Estas son cuestiones que apenas emergen en el relato de la historia del barrio y que no tienen una presencia sustancial en el imaginario colectivo. De hecho, en muchas ocasiones, hablando con vecinos y vecinas, la historia del barrio parece acabar a finales de los años 70. Pareciera que en aquel momento se hubiese alcanzado el grueso de las conquistas sociales y que todo lo que vino después no fuese digno de mención, que no mereciese ser narrado porque carece de la épica necesaria para crear consenso social.
La democracia se instauró al precio de un consenso que no era tal: en Bellvitge, de nuevo como en tantos otros barrios de las periferias urbanas y obreras del estado español, se oían entonces voces divergentes, grupos y movimientos «radicales» que no aceptaban el precio a pagar por la democracia; entre otros motivos porque el cambio de régimen no comportó una mejora inmediata y sustancial en las condiciones de vida de las clases más empobrecidas. El nuevo «espacio de convivencia y libertad» que abría la democracia, opuesto a la polarización ideológica que había llevado al país a la confrontación, se sustentaba —y se ha sustentado hasta hoy— en un régimen específico de representación que demarca aquello que es visible, decible y pensable.
No se trata de «reabrir heridas», haciendo uso de una expresión habitualmente empleada para sostener ese régimen de representación del que hablábamos, sino de incorporar la diferencia y la multiplicidad al relato o, mejor dicho, a los relatos.

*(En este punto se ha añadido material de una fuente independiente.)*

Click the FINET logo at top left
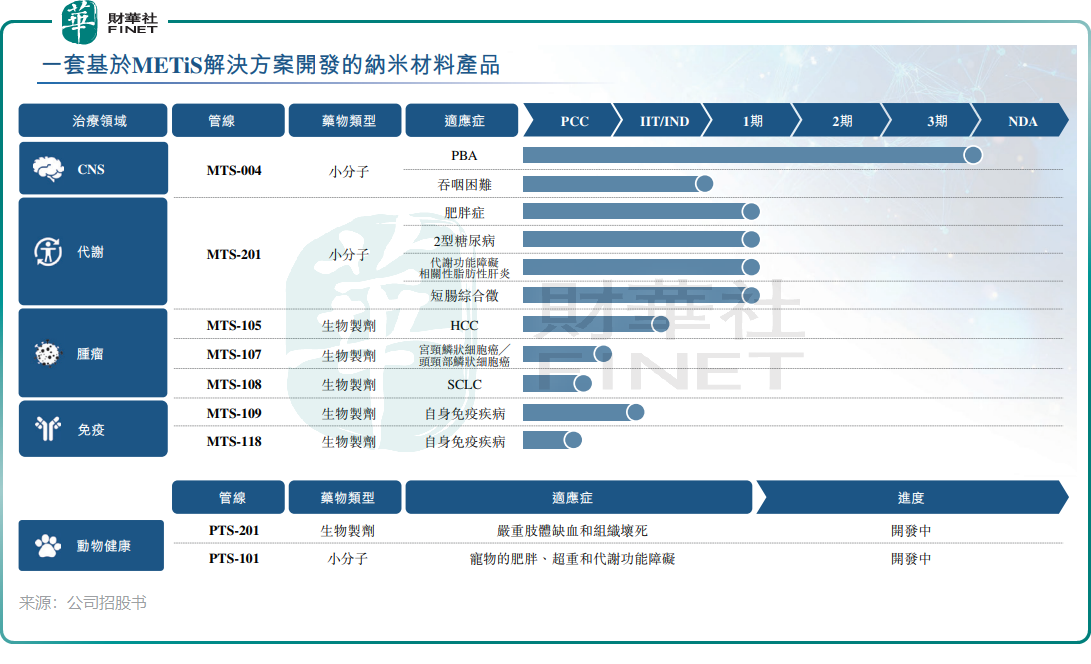The image size is (1091, 664). 110,22
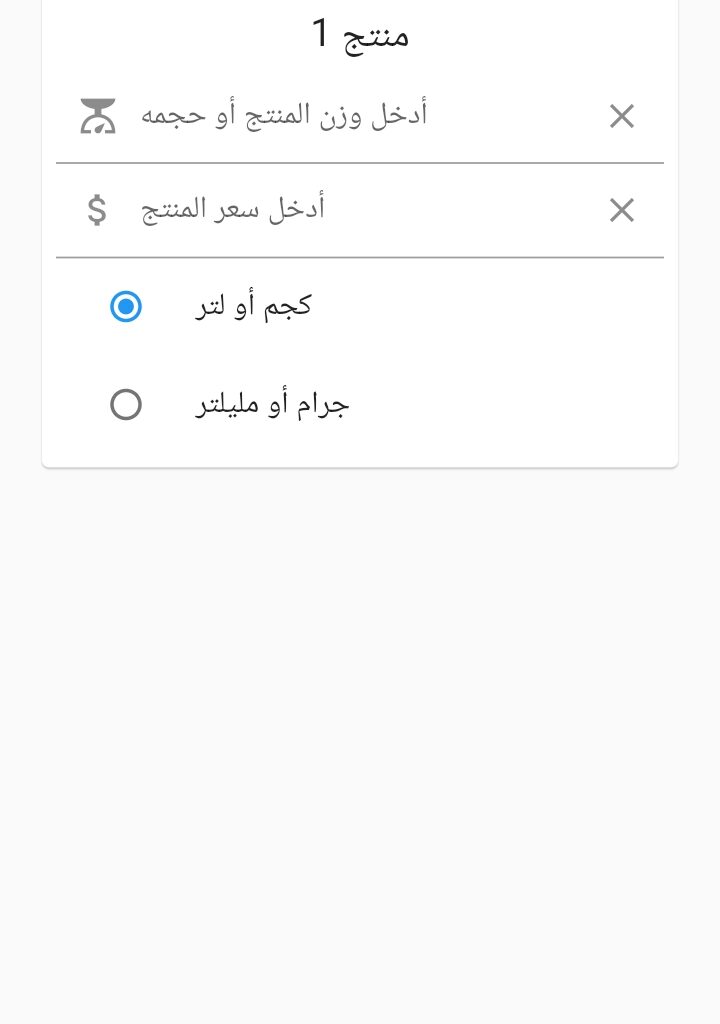Click the 'كجم أو لتر' label text
Viewport: 720px width, 1024px height.
pyautogui.click(x=253, y=306)
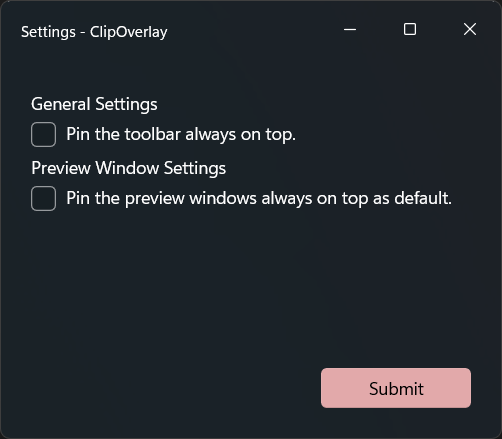The height and width of the screenshot is (439, 502).
Task: Click the word 'Window' in the second heading
Action: 127,168
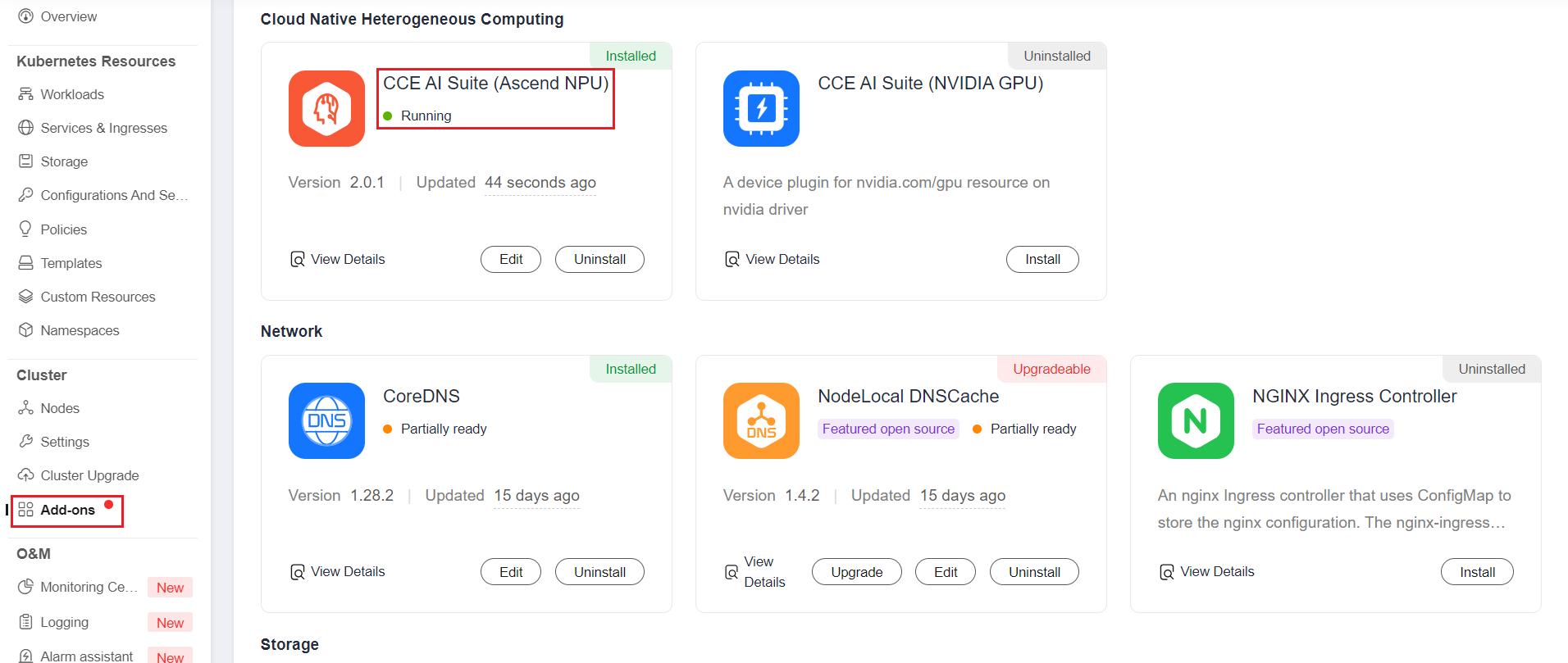This screenshot has width=1568, height=663.
Task: Click the Monitoring Center sidebar icon
Action: 26,587
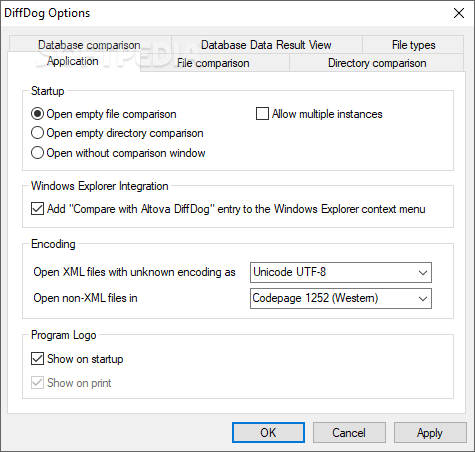Select the Application tab

[x=73, y=61]
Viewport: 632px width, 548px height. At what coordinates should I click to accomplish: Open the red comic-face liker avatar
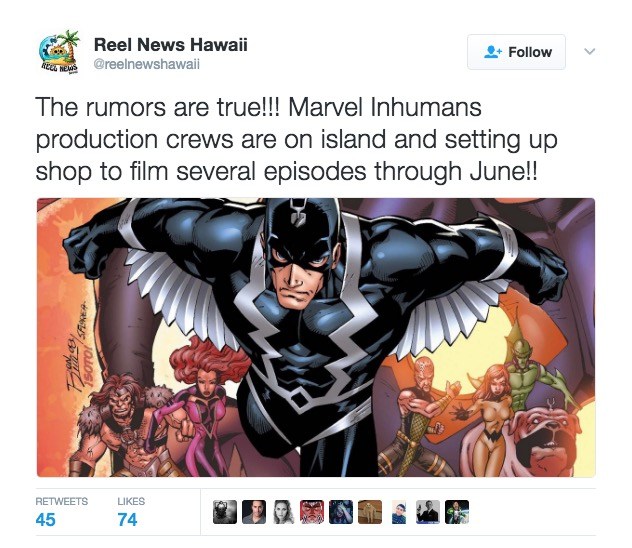[x=312, y=512]
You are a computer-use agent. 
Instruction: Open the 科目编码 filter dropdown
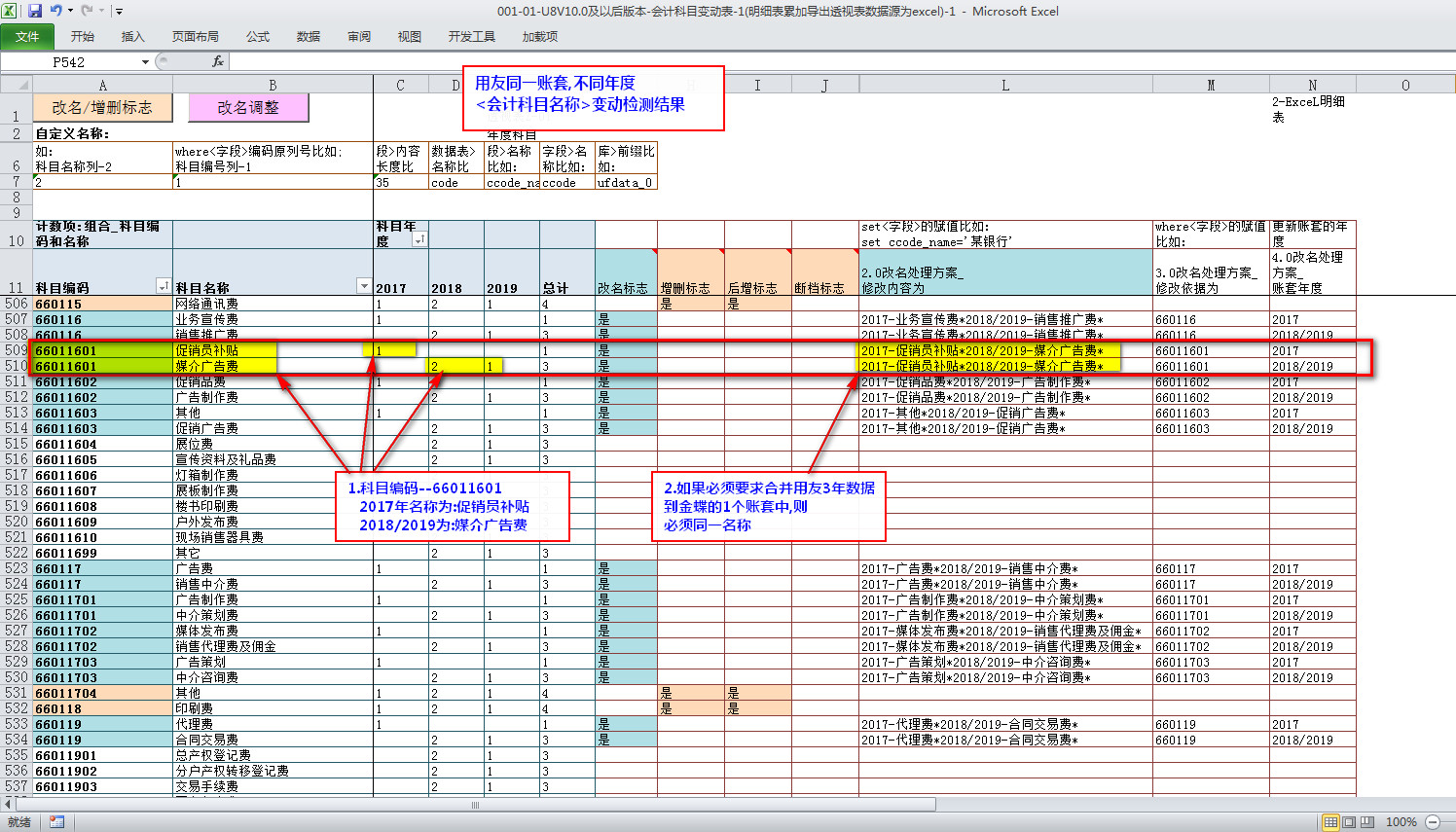163,286
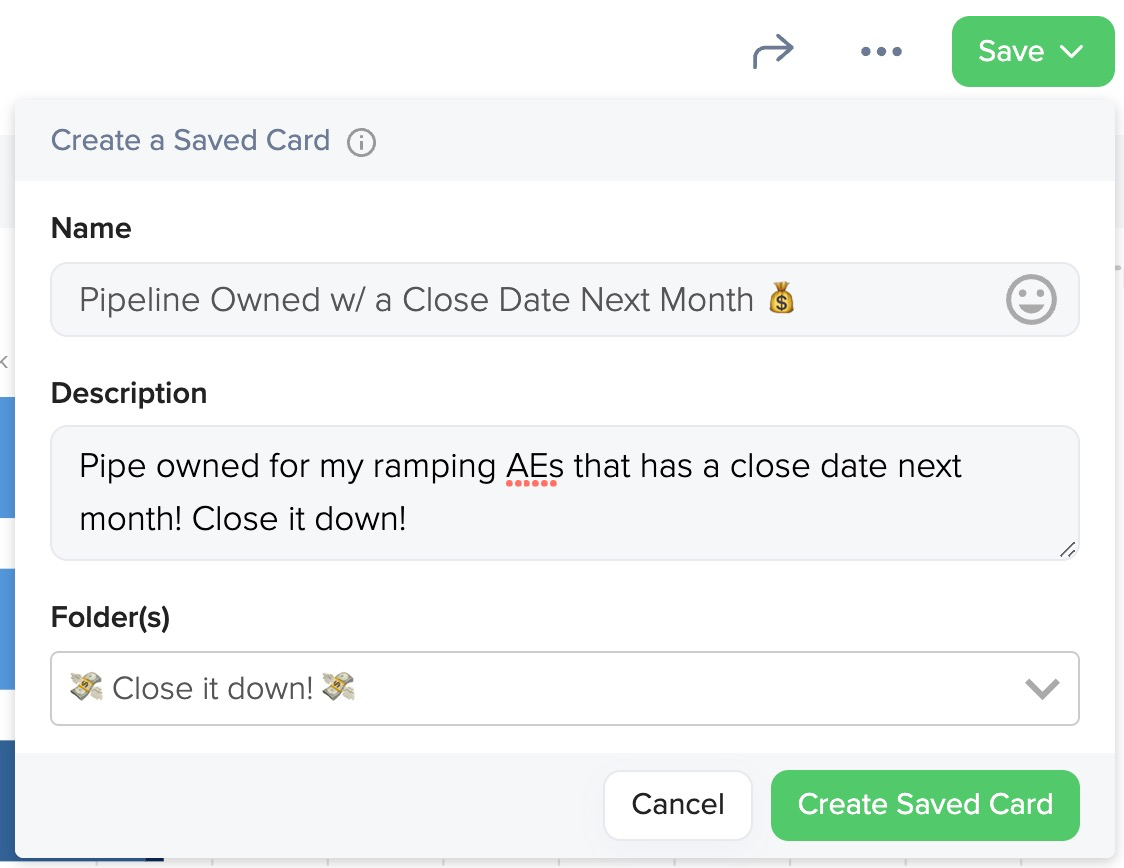Click the left-edge collapse chevron
1124x868 pixels.
pyautogui.click(x=4, y=362)
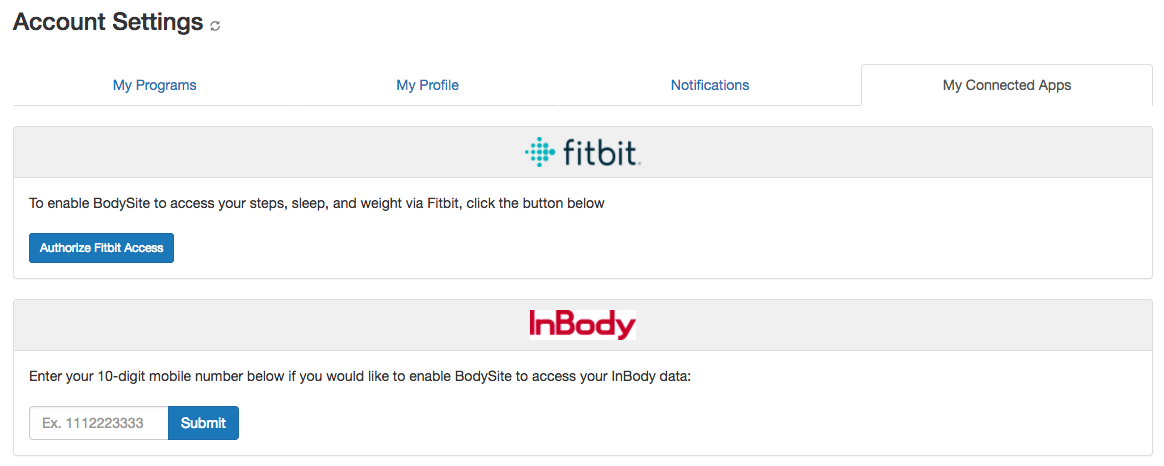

Los hechos en los que se inspira «El boicot a las obras» constituyen uno de los mayores logros de las luchas vecinales en Bellvitge: gracias a las acciones de protesta se logró paralizar la construcción de 29 de los 32 edificios proyectados; sin embargo, esos tres edificios que finalmente sí fueron construidos pusieron de relieve las diferencias entre los sectores del barrio que aceptaron su construcción para no poner en riesgo las conquistas alcanzadas, y quienes abogaban por no ceder ni ápice en el cumplimiento del lema «Ni un bloque más», que había encabezado hasta entonces las protestas.
El pasado no es algo que tan sólo recordamos (para repetirlo o para no repetirlo); el pasado es algo que construimos y que actúa en el presente, que nos afecta ahora y que forma parte de nuestro devenir.